(Stored records)
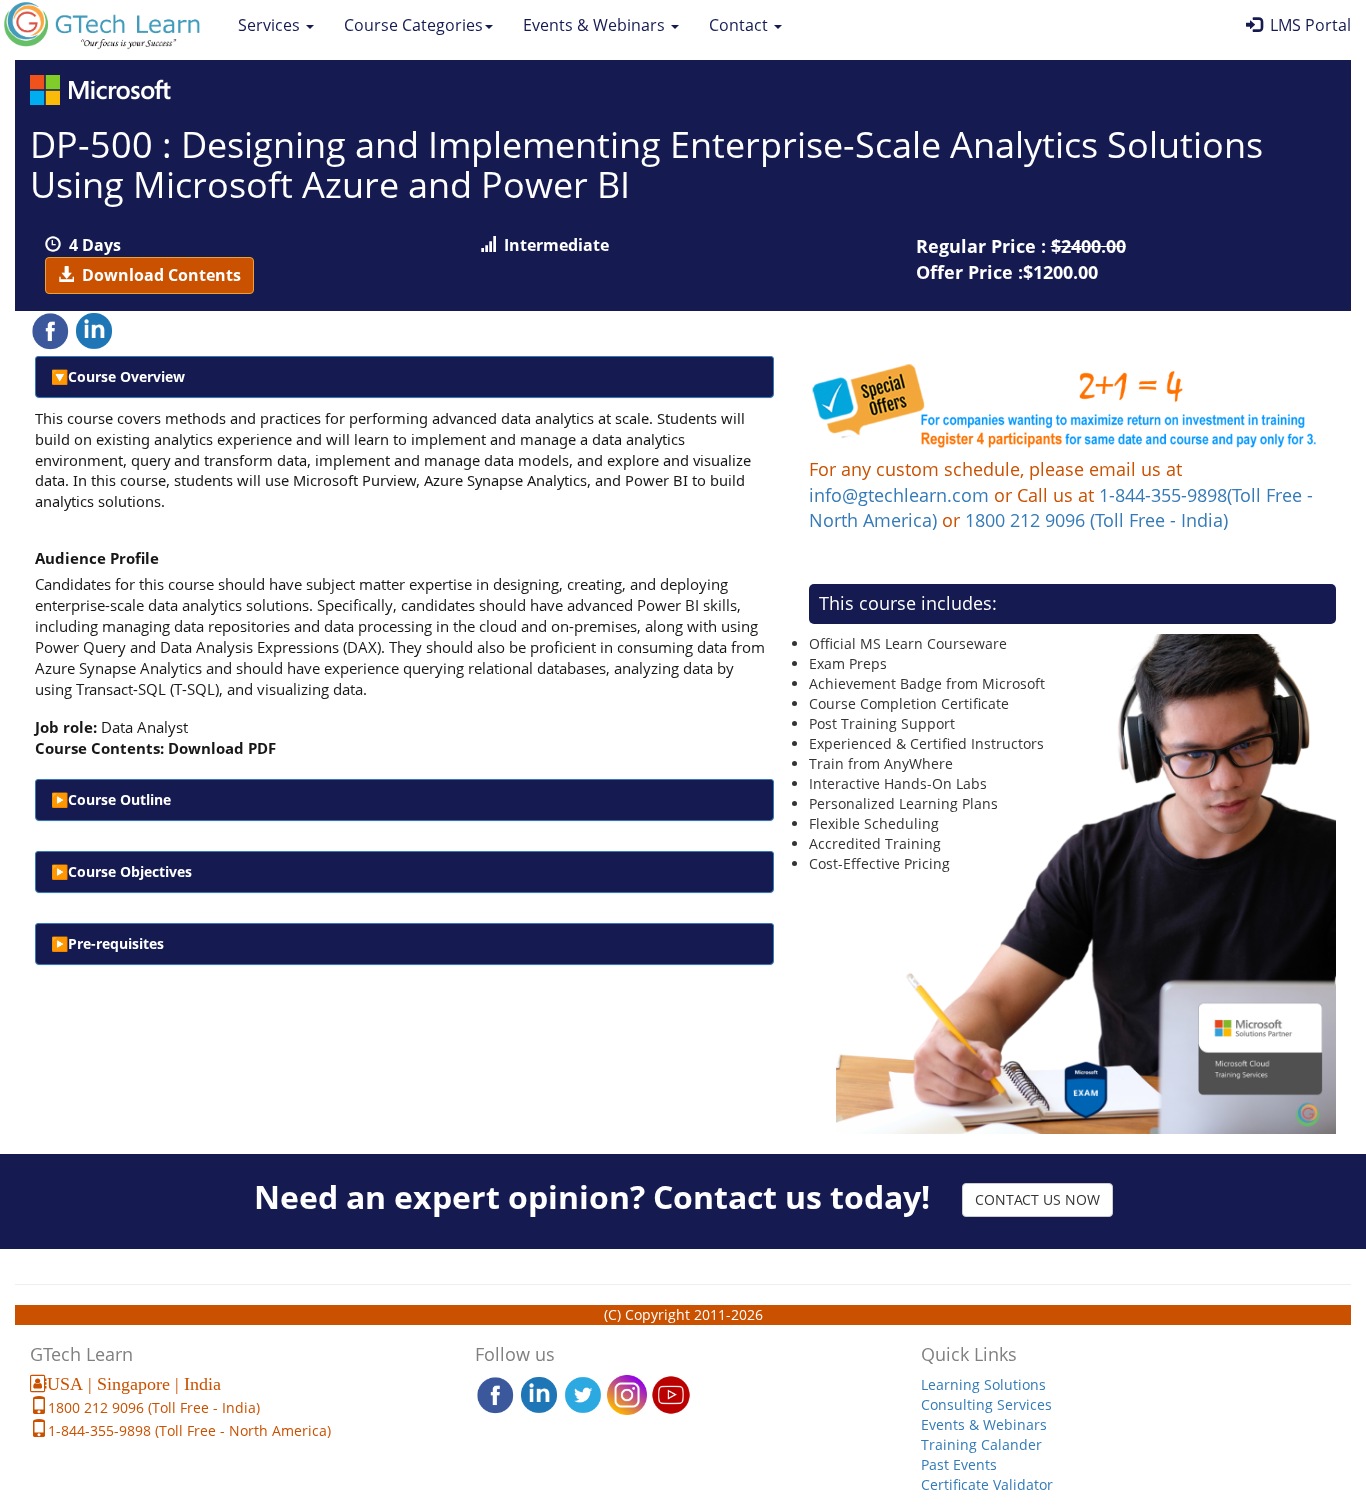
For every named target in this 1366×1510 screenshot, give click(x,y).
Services (271, 25)
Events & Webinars (596, 25)
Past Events (959, 1464)
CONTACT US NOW (1037, 1199)
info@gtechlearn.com (899, 495)
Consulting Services (986, 1404)
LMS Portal (1306, 25)
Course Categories (413, 25)
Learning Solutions (983, 1384)
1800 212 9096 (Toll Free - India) (1096, 520)
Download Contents (157, 275)
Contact (740, 25)
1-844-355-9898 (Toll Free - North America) (189, 1430)
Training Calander (981, 1444)
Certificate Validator (987, 1484)
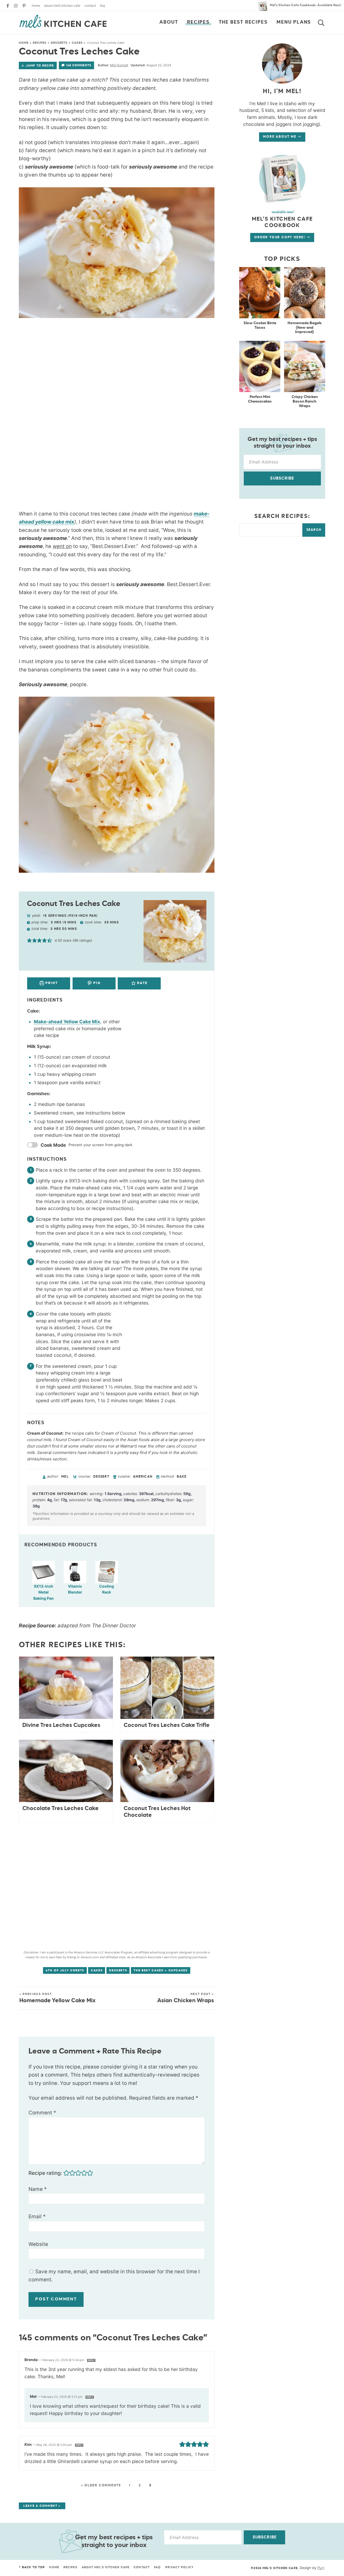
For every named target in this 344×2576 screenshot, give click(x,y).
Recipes (198, 22)
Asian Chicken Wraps (185, 1998)
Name (37, 2189)
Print (51, 983)
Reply (91, 2360)
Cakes (77, 42)
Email (37, 2216)
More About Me (280, 136)
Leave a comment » (42, 2505)
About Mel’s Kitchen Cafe (62, 5)
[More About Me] (282, 178)
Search (313, 530)
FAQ (102, 5)
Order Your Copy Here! (280, 237)
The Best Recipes (243, 22)
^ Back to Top (32, 2567)
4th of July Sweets (65, 1970)
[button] (29, 940)
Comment (42, 2113)
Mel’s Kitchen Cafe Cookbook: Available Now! (305, 5)
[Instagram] (16, 5)
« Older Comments (101, 2485)
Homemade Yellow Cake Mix (57, 1998)
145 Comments (78, 65)
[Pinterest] (24, 5)
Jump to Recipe (40, 65)
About (168, 22)
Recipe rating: (45, 2173)
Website (38, 2244)
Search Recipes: (282, 516)
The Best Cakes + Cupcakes (161, 1970)
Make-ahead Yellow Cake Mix (67, 1021)
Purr (320, 2568)
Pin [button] (96, 983)
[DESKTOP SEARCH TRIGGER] (324, 21)
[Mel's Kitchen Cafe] (63, 21)
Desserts (59, 42)
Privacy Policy (179, 2567)
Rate (142, 983)
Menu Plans (294, 22)
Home (36, 5)
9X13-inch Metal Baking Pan (43, 1592)
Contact (90, 5)
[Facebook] (7, 5)
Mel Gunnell (119, 65)
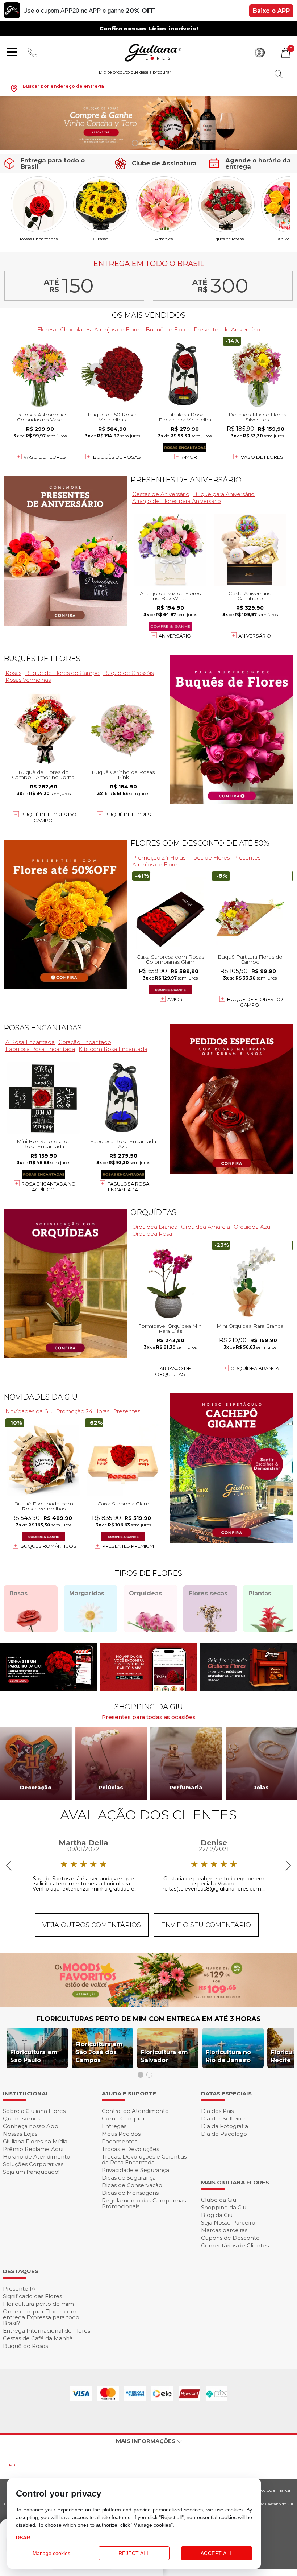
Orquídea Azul (252, 1226)
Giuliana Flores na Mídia (35, 2141)
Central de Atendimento (135, 2110)
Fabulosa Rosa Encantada (40, 1049)
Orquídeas (153, 1212)
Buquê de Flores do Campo (62, 672)
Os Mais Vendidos (148, 315)
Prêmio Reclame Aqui (33, 2149)
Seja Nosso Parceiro (228, 2222)
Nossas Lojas (20, 2133)
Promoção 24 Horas (158, 857)
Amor (189, 457)
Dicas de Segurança (129, 2177)
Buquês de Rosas (226, 238)
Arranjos (164, 238)
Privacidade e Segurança (135, 2170)
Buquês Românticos (48, 1546)
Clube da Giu (218, 2199)
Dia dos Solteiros (223, 2118)
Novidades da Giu (41, 1397)
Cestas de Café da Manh (38, 2338)
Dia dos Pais (217, 2110)
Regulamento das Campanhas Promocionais (144, 2203)
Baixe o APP (271, 10)
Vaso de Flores (45, 457)
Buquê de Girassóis (128, 672)
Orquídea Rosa (152, 1233)
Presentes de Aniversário (227, 329)
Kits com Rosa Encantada (113, 1049)
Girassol (101, 238)
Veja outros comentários (91, 1925)
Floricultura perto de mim (38, 2303)
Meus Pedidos (121, 2133)
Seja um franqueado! (31, 2171)
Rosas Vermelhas (28, 679)
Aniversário (175, 636)
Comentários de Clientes (235, 2245)
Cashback (259, 52)
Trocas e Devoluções (130, 2149)
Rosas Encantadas (39, 238)
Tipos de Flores (209, 857)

*Your goal*. From the data above, pick out each line containing "Rosas" and copy it.

*Reply to the task*.
Buquês de Rosas (226, 238)
Rosas Vermelhas (28, 679)
Rosas Encantadas (39, 238)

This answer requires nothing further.